Morse brought him a pair of overalls and a “hickory shirt,” well worn, but smelling strongly of a recent wash with coarse soap. The stranger put them on while his companion busied himself in collecting a pile of sticks and dry leaves.
“What’s that for?” said the stranger, suddenly.
“A fire to dry your clothes.”
The stranger calmly kicked the pile aside.
“Not any fire tonight if I know it,” he said, brusquely. Before Morse could resent his quickly changing moods he continued, in another tone, dropping to an easy reclining position beneath the tree, “Now, tell me all about yourself, and what you are doing here.”

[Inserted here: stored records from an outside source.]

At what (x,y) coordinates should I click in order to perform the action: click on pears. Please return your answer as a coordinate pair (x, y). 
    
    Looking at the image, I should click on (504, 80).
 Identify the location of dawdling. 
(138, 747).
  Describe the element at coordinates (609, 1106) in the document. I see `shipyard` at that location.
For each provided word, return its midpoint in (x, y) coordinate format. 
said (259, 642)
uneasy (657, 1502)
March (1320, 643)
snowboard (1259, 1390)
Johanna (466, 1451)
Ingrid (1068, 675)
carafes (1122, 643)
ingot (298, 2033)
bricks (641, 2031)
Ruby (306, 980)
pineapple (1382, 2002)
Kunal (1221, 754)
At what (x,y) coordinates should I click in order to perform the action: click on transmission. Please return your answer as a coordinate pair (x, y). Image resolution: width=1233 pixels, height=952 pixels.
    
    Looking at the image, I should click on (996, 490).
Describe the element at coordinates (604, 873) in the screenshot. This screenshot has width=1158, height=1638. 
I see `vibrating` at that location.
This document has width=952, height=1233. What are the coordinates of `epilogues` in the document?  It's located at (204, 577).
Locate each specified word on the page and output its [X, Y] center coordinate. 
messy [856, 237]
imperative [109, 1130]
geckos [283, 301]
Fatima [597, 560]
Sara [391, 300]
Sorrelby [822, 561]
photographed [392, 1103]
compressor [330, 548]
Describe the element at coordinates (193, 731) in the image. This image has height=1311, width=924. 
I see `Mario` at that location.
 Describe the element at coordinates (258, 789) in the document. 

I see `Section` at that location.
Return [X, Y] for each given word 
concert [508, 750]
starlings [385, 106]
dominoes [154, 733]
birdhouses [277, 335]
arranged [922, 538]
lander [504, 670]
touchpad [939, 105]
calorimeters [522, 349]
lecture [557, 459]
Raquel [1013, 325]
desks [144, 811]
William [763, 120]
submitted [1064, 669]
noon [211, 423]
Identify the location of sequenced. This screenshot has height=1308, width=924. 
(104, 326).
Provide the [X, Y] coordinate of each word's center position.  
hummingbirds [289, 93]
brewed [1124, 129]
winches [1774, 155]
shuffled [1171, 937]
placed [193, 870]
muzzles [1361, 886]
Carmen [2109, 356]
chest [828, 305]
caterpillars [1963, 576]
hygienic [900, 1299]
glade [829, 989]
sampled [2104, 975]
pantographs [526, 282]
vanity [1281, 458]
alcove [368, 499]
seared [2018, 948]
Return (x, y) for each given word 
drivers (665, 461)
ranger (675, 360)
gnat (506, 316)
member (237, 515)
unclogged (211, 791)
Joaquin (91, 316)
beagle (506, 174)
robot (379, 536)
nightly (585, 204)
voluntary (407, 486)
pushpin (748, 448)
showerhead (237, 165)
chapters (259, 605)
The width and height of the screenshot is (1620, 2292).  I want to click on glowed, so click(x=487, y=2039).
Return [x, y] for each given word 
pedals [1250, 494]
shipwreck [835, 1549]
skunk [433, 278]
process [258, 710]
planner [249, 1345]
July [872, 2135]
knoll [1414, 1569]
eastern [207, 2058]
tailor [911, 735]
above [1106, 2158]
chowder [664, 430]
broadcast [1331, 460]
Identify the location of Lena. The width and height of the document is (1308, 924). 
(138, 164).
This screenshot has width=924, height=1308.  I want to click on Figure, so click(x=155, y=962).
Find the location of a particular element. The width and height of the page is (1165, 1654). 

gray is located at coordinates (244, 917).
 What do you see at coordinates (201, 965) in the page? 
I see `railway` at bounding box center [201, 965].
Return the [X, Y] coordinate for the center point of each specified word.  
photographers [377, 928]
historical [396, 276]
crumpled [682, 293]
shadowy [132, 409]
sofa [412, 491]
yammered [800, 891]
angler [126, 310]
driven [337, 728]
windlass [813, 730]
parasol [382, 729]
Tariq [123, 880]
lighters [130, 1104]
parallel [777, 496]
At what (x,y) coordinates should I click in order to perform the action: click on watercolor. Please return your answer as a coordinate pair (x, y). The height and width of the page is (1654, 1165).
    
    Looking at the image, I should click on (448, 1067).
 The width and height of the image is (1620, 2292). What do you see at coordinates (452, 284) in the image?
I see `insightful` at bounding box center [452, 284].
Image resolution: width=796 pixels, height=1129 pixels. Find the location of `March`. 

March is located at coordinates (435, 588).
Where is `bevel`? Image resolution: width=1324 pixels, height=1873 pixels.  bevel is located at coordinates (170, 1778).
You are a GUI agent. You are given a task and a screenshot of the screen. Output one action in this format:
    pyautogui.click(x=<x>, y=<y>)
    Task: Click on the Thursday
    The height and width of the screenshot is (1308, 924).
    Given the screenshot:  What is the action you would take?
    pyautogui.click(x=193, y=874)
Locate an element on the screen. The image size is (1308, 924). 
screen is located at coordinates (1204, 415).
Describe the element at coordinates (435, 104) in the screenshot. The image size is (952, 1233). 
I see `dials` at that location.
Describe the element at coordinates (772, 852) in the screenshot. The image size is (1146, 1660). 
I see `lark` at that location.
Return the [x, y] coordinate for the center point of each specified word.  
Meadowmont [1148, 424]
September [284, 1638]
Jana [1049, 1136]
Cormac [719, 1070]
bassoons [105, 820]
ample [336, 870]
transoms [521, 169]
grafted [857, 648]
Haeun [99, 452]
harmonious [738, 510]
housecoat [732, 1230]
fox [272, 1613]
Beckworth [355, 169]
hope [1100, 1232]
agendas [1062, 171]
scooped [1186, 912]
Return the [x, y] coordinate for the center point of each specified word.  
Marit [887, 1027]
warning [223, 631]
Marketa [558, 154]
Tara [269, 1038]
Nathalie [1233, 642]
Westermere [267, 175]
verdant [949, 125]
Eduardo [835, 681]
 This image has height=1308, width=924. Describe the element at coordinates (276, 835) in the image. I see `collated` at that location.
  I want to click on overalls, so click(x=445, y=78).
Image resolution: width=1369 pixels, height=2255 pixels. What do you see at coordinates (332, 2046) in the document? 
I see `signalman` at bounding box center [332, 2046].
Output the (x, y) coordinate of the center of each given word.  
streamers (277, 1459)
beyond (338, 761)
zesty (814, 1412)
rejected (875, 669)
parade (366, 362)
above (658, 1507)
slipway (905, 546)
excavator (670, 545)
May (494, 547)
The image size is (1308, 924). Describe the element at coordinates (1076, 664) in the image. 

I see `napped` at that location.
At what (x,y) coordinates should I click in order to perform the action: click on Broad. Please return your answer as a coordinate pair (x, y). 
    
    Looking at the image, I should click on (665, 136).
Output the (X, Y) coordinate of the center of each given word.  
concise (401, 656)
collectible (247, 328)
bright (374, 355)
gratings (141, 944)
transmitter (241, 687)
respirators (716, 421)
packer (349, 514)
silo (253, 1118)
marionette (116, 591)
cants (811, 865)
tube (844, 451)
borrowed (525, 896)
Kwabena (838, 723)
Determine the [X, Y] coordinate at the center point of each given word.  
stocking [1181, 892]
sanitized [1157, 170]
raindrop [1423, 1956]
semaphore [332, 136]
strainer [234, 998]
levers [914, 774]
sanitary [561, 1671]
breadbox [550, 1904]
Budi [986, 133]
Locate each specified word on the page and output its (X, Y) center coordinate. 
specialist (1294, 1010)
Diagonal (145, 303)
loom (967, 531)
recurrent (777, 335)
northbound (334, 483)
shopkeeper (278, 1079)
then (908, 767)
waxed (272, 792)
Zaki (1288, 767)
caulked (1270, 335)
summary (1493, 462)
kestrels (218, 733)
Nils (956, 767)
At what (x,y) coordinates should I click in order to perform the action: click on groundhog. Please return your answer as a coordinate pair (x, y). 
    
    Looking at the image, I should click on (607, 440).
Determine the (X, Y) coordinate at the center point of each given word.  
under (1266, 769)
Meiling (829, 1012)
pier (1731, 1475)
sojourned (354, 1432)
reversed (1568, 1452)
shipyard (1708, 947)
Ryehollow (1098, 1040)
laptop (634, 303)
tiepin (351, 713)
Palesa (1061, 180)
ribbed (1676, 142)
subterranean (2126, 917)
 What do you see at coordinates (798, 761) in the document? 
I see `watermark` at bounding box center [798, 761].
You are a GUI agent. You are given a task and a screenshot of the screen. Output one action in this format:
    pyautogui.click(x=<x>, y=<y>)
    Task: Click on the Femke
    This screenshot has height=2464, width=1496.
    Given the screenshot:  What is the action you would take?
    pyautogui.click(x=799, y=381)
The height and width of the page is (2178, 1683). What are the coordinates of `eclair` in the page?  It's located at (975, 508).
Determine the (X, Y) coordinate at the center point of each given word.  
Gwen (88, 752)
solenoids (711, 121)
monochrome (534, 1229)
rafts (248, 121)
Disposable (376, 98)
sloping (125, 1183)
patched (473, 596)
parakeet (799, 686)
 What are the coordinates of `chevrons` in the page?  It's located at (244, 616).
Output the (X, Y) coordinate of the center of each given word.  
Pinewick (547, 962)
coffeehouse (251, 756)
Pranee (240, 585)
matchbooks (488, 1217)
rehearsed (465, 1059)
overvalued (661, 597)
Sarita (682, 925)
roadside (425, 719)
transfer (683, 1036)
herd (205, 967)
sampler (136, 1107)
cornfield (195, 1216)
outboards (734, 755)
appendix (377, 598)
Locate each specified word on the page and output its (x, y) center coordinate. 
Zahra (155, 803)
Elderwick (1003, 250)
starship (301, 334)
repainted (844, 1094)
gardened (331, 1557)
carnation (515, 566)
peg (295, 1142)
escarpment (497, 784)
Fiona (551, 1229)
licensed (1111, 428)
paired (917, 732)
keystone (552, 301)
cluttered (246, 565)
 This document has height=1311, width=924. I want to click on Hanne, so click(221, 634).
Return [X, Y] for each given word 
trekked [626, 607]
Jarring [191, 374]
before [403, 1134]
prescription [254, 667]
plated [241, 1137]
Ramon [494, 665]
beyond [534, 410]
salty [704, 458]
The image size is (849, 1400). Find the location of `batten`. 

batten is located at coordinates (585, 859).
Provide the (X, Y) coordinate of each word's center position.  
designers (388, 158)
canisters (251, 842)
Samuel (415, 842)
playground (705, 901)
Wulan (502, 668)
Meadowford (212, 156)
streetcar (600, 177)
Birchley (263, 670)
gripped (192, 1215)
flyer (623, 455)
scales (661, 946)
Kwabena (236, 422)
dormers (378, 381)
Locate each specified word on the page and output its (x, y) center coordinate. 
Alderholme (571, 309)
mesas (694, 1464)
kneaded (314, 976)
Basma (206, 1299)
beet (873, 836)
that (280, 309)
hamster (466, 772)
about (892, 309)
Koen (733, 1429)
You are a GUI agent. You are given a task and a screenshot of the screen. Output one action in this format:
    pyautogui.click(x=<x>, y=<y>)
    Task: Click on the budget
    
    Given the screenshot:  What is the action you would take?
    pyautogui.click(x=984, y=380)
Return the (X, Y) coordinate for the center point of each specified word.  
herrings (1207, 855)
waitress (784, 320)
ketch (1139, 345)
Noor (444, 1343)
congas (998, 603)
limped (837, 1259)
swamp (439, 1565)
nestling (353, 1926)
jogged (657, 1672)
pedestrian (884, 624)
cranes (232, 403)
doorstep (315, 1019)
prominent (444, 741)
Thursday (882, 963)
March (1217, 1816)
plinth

Thus commanded, Morse patiently repeated his story from the time he had left his backwoods cabin to his selection of the river bank for a “location.” He pointed out the rich quality of this alluvial bottom and its adaptability for the raising of stock, which he hoped soon to acquire. The stranger smiled grimly, raised himself to a sitting position, and, taking a penknife from his damp clothes, began to clean his nails in the bright moonlight—an occupation which made the simple Morse wander vaguely in his narration.
“And you don’t know that this hole will give you chills and fever till you’ll shake yourself out of your boots?”
Morse had lived before in aguish districts, and had no fear.
“And you never heard that some night the whole river will rise up and walk over you and your cabin and your stock?”
“No. For I reckon to move my shanty farther back.”
The man shut up his penknife with a click and rose.
“If you’ve got to get up at sunrise, we’d better be turning in. I suppose you can give me a pair of blankets?”